Barwa intensywnie wiśniowa, aromat jeżyn, truskawek i sfermentowanych wiśni, a w trzecim nosie tytoniu. W nasmaku kwasowość wiśni na młodych truskawkach, w śródsmaku odrobinę gorzkiej czekolady i wanilia z beczki, chociaż beczka nie narzuca się zbytnio. W trzecim nosie aromat bardzo intensywny. Posmak średni ziołowy, trochę jakby mięta. Owoc średni, koncentracja średnia.
Drogi Koala,
Wysoko pan ustawia czytelnikom poprzeczkę swoimi komentarzami na blogu.
Już w połowie tekstu ciągnie by ponownie sięgnąć np. po dyskietkę z filmem Carmen -Vicente Aranda http://www.eyeforfilm.co.uk/review/carmen-2003-film-review-by-rebecca-naughten,
no i oczywiście po wino do towarzystwa, przepraszam najmocniej, do degustacji.
Z drugiej strony, w myśl tego, że nie wszystko złoto w szklance pływa, aż strach pomyśleć jaki będzie finał tej pańskiej “hiszpańskiej, frywolnej miłości”, gdy kolejna być może partnerka zawiedzie obrobinę zaufania.
No cóż, artystom wolno wszystko. Gdy trzeba, to nawet walnąć w mordę mogą bez konsekwencji, a i wino piją szklankami, i to jednym haustem.
Dla mnie wina, które dojrzewają tak długo zajeżdżają mocno przepracowaną beczką i tego po prostu nie można akceptować w żadnym winie, nawet hiszpańskim z Riojy.
O dziwo, w tym winie tej beczki prawie wcale nie odczułem. Też beczki nie lubię. Pozdrawiam
Celem dłuższego okresu starzenia jest stabilizacja wina (w skrócie), nie zaś dodawanie mu smaku drewna.

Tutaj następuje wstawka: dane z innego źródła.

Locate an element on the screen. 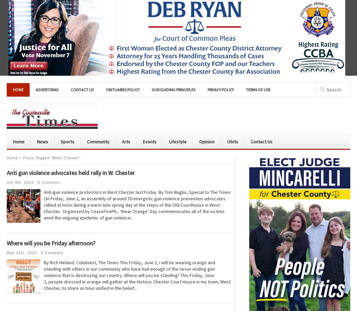 The height and width of the screenshot is (311, 357). 'Opinion' is located at coordinates (207, 142).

Rozumiem, że według kryteriów stosowannych przez enologa wytwórni, Viña Vereda Crianza potrzebowała aż 15 miesięcy by osiągnąć swoją pełnię. Moja prywatna opinia jest taka, że każdy może i powinien osobiście dokonywać pomiaru jakości degustowanego wina, według starej maksymy: pij co ci smakuje i opowiadaj o tym innym, pod warunkiem oczywiście, że odważyłeś się … najpierw spróbować.